Таким образом, очищающие
добродетели способствуют полной трансформации внутренней жизни. Можно сказать,
что вся духовная энергия обращается внутрь и вверх. Мудрец живет на предельно
возможной для него высоте, уделяя низшим уровням лишь необходимое для
сохранения жизни внимание. Моральное усилие – уже не борьба, а победоносное
восхождение. Вещи низшего порядка теряют свой интерес, потому что на них больше
не обращают внимания. Поэтому они уже не составляют проблемы. Вся деятельность
направлена к Богу.
Разумеется, Плотин сразу выходит
на высший уровень. Здесь потребность в общественных добродетелях отпадает, так
как отпадают моральные проблемы, которые они помогали разрешить:
"Поднимаясь
до высших принципов и правил действия, мудрец будет поступать соответственно
этим правилам. Для него умеренность заключается не в ограничении удовольствий,
а скорее в том, чтобы полностью отказаться от них, насколько это возможно. Мудрец
не живет человеческой жизнью, пусть даже жизнью человека добродетельного, с
точки зрения социальной добродетели. Нет, он бежит от этой жизни, он избирает
другую, Божественную жизнь" (I 2, 7, 22).
Да, речь идет именно о
Божественной жизни, ибо очищающие добродетели, обращая душу единственно к Богу,
следуют Тому, Кто покоится в себе самом:
"Отныне
здравомыслие состоит в созерцании реальностей Божественного Ума...

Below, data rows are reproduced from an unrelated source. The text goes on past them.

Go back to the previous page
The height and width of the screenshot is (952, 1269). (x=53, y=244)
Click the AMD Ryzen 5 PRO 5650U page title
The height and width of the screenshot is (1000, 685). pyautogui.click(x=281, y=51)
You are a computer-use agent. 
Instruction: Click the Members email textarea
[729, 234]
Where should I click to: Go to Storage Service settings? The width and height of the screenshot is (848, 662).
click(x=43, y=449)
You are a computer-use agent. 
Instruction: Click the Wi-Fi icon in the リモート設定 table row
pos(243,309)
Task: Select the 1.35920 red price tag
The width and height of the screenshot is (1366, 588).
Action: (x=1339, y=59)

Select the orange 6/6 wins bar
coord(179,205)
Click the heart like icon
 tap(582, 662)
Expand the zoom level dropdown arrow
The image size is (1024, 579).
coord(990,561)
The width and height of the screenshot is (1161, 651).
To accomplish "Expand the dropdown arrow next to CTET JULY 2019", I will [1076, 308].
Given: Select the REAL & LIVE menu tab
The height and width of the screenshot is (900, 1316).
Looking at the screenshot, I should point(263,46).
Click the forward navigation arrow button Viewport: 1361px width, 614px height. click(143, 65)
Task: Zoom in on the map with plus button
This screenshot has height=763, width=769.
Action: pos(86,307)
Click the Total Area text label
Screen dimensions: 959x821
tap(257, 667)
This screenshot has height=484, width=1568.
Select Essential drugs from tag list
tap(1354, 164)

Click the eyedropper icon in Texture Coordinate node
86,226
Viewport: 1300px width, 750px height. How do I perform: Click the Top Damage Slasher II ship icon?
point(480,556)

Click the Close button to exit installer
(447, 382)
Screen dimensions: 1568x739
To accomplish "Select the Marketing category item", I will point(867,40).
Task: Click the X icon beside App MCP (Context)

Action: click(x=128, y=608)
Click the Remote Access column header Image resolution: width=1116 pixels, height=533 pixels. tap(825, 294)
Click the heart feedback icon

Справедливость – это деятельность, направленная только к Уму, это воздержность,
внутреннее возвращение к Уму, мужество, бесстрастие, повторяющее бесстрастие
Ума, к которому душа направляет свой взор" (I 2, 6, 12).
Добродетель у Плотина могла бы
сказать, подобно природе:
"Рожденная
созерцанием, я люблю созерцание... и созерцаю" (III 8, 4, 6).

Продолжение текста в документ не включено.